Thursday, September 20 09:42:23
The ECB bond buying arrangement is working for countries such as Ireland and Portugal who are compliant in reducing deficits in accordance with Troika requirements. Portugal's interest rates fell steeply in a short-term debt auction yesterday where it borrowed E2 billion ($2.61 billion), evidence that the European Central Bank's recently-unveiled plan to intervene in bond markets is boosting investor confidence.
Portugal has not had much to cheer about in recent months so the reduction in it's external cost of short-term borrowing comes as a significant boost to morale, if nothing else.
The Treasury and Public Debt Management Agency said it raised E1.291 billion in 18-month bills, paying a rate of 2.967 percent compared with 4.537 percent in the last comparable auction in April. It said there was market demand for double the amount on offer.
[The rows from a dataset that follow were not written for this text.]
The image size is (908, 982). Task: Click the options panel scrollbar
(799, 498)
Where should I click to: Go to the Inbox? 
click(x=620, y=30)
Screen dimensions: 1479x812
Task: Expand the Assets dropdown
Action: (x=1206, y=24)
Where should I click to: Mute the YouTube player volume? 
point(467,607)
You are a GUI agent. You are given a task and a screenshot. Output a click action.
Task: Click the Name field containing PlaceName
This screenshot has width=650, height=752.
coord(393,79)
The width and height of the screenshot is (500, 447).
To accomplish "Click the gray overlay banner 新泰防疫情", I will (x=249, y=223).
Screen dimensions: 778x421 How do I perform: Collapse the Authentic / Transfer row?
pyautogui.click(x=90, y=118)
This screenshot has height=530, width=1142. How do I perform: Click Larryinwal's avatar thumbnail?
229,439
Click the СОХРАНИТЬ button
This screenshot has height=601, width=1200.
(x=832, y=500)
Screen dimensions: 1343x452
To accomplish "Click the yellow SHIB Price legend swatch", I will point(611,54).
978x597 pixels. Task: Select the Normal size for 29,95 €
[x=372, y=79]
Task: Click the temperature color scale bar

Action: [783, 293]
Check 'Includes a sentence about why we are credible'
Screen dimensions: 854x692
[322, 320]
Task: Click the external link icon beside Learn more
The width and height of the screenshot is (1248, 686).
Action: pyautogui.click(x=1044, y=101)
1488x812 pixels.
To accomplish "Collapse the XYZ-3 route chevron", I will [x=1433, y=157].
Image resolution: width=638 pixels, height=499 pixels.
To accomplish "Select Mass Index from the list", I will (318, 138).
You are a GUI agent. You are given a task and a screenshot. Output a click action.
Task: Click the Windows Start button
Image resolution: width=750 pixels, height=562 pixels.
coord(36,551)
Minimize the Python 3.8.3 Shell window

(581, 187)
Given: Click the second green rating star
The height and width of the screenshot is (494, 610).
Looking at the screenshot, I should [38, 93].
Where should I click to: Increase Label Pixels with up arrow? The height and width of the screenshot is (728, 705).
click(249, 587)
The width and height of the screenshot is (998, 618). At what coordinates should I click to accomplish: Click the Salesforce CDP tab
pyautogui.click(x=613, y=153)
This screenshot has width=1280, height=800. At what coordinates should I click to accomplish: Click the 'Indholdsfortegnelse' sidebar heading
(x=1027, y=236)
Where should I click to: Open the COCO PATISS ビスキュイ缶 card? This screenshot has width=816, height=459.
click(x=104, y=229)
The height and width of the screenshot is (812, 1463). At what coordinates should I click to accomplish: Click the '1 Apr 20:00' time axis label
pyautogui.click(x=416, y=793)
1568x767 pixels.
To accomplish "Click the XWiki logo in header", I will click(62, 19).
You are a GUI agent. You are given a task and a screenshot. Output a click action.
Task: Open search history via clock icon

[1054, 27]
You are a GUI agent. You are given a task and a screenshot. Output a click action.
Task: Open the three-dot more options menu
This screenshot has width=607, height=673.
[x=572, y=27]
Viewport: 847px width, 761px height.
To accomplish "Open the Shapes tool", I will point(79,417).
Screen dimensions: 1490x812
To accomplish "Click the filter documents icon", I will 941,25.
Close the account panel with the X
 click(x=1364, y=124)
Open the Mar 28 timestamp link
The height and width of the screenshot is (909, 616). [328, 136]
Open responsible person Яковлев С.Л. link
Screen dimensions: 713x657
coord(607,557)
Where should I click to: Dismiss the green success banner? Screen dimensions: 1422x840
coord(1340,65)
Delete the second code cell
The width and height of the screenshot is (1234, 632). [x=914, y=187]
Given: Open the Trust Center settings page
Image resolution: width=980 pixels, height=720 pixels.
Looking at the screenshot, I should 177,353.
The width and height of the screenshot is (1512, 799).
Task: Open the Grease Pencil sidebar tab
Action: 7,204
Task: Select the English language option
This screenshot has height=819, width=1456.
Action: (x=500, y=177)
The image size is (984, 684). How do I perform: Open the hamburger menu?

The drop in borrowing rates is a positive sign for Portugal, which needed a E78 billion bailout last year when, after a decade of weak growth, it was engulfed by the financial crisis plaguing eurozone countries. Portugal is locked into a debt-reduction and economic reform program demanded by lenders in return for the financial rescue. It has earned praise for abiding by the agreement despite a recession which is forecast to extend into next year and a record unemployment rate of 15.7 percent.